Free apps monetize metadata by collecting phone numbers, device identifiers, IP addresses, and usage statistics, and selling them to third parties. For governments and critical infrastructure, this isn’t a minor detail; it’s unacceptable security exposure. Metadata reveals patterns of military movement, travel schedules, and negotiation timelines. In national security terms, metadata is intelligence.
And this exposure is about to grow exponentially.
The AI Multiplier
Artificial intelligence has changed the game. Attackers now use AI to map networks, automate reconnaissance, and generate lifelike forgeries of voice, image, and behavior. In 2024, a Hong Kong subsidiary of the engineering firm Arup lost USD $25M after staff were deceived by a video call where most participants were AI-generated deepfakes. For CIOs everywhere, the message is clear: the barrier to creating convincing forgeries of your voice, image, or communication style has all but disappeared. The spy of the future isn’t in a trench coat. It’s an algorithm in the cloud.
The time for discussion is over; governments and their allies have already moved to act.
Learning from Global Partners
Allied nations are learning from each other and taking decisive steps. Australia, for instance, has redefined its telecommunications sector as critical infrastructure. In response to state-sponsored attacks from groups like Salt Typhoon, Canberra expanded its Security of Critical Infrastructure (SOCI) Act, introduced an Enhanced Response and Prevention Act granting regulators powers to compel remediation, and launched the Telecommunications Security and Risk Management Program (TSRMP).

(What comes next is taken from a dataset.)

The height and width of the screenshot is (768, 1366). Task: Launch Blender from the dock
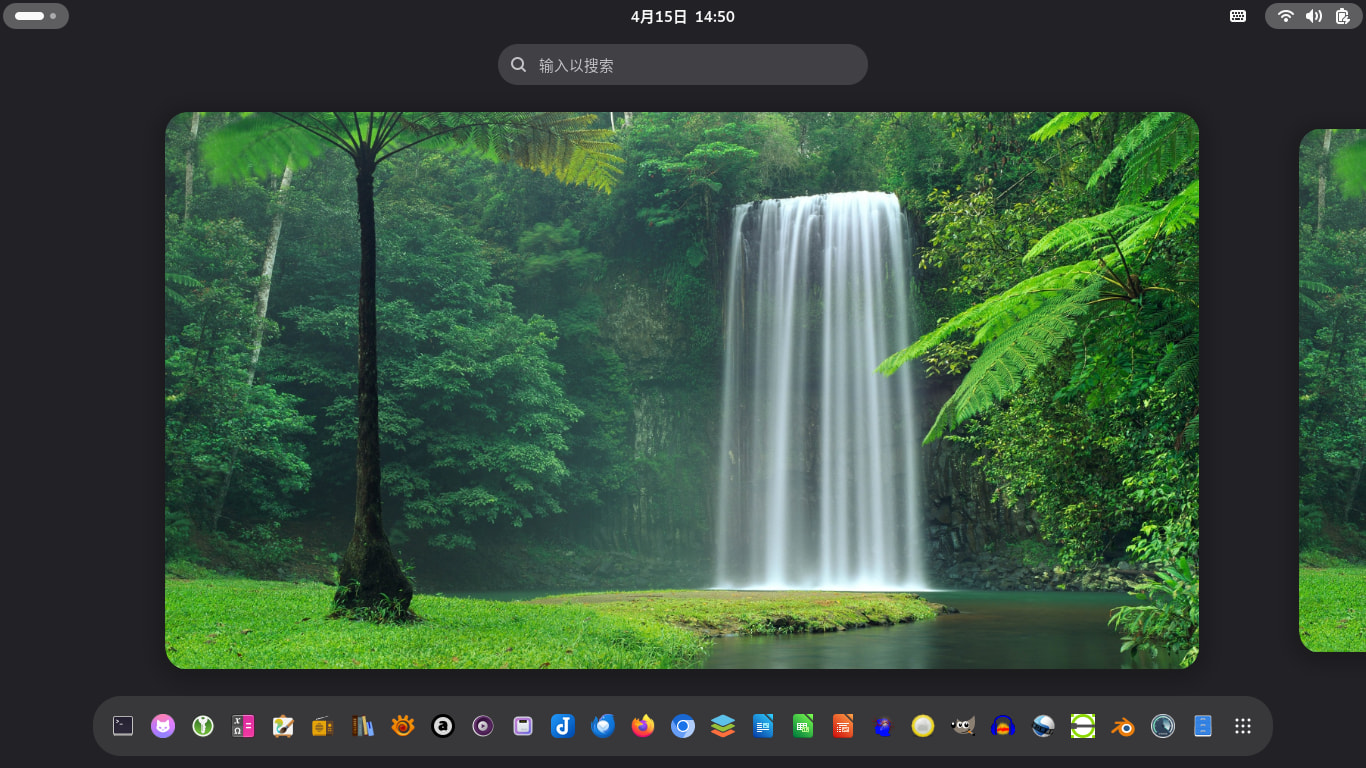tap(1123, 726)
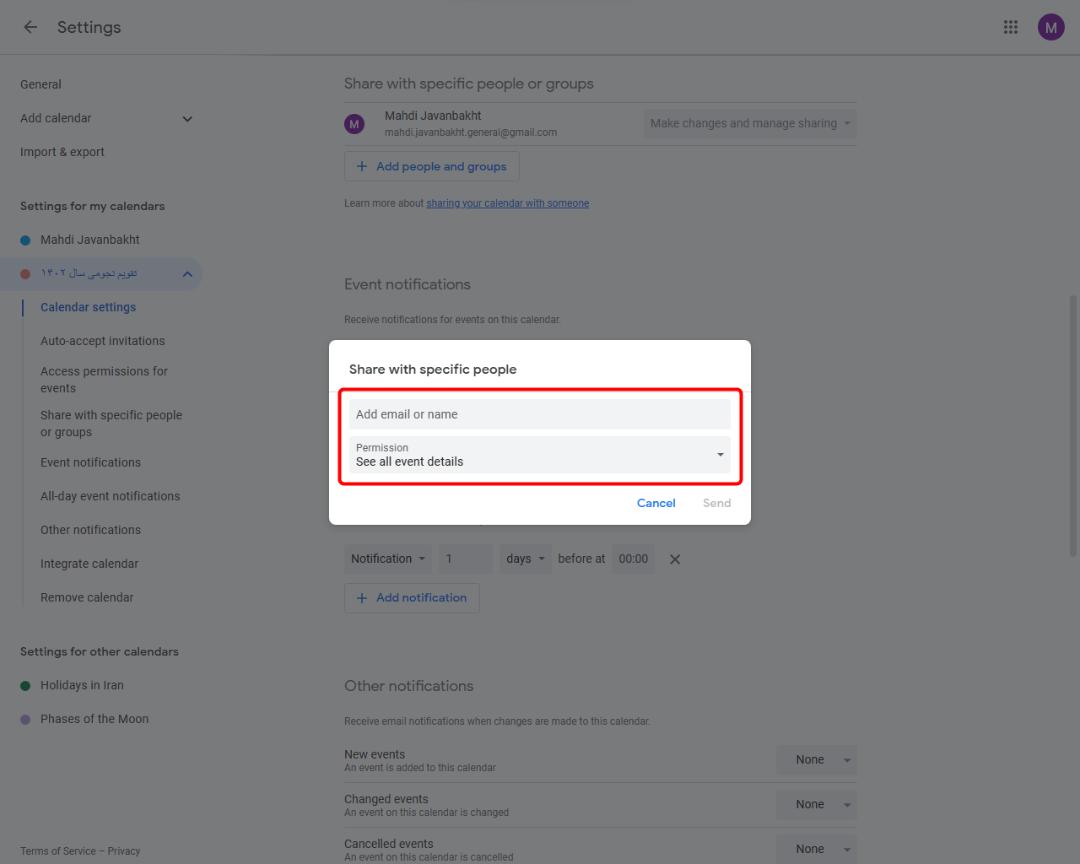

Under these reforms, providers must maintain risk management plans across cyber, personnel, supply chain, and physical threats, with mandatory incident reporting to the Australian Cyber Security Centre. By 2027, providers will also be required to meet strict minimum cybersecurity maturity levels.
A similar shift is taking place in the United States under the Cybersecurity Maturity Model Certification (CMMC) 2.0, which from 2025 makes robust cyber controls mandatory for all defense contractors handling Controlled Unclassified Information. Built around NIST SP 800-171, CMMC 2.0 requires verified protection of sensitive data across every system and communication channel. Together, such frameworks illustrate a coordinated global movement toward stronger, enforceable standards for protecting critical systems — where alignment, accountability, and shared intelligence are essential to collective resilience.
What This Means for Global Leaders
Put simply: national security depends on trust in communication. NATO, ASEAN, and EU nations are already moving away from consumer-grade apps and toward sovereign platforms that can be hosted, governed, and audited under national control. It is a necessary move, not out of fear, but out of foresight.
How BlackBerry Secure Communications Solves This Challenge
At BlackBerry, we have built secure communications solutions that already protect world leaders, defense ministries, and G7 partners.
Our NIAP-, BSI-, and NATO-certified encryption protects conversations at the highest classification levels. Deployments can be hosted in sovereign clouds or on-premises, ensuring full control of data and keys. We are FedRAMP-authorized, trusted by the U.S. federal government, and are already preparing for post-quantum cryptography to help countries remain resilient against tomorrow’s threats.
The vulnerabilities that make communications fragile today are the very challenges BlackBerry is solving.
Final Reflection
Having met with global leaders and seen firsthand how nations are hardening their communications, I believe governments stand at a pivotal moment. We cannot wait for a breach to force our hand. The next decade will not be decided by who fields the largest military or the most satellites — it will be decided by who can trust their communications.
For BlackBerry, protecting that trust is not new — it has been our mission for over 40 years. What has changed is the sense of urgency. Governments around the globe must make a clear choice: lead in trust or be led by compromise.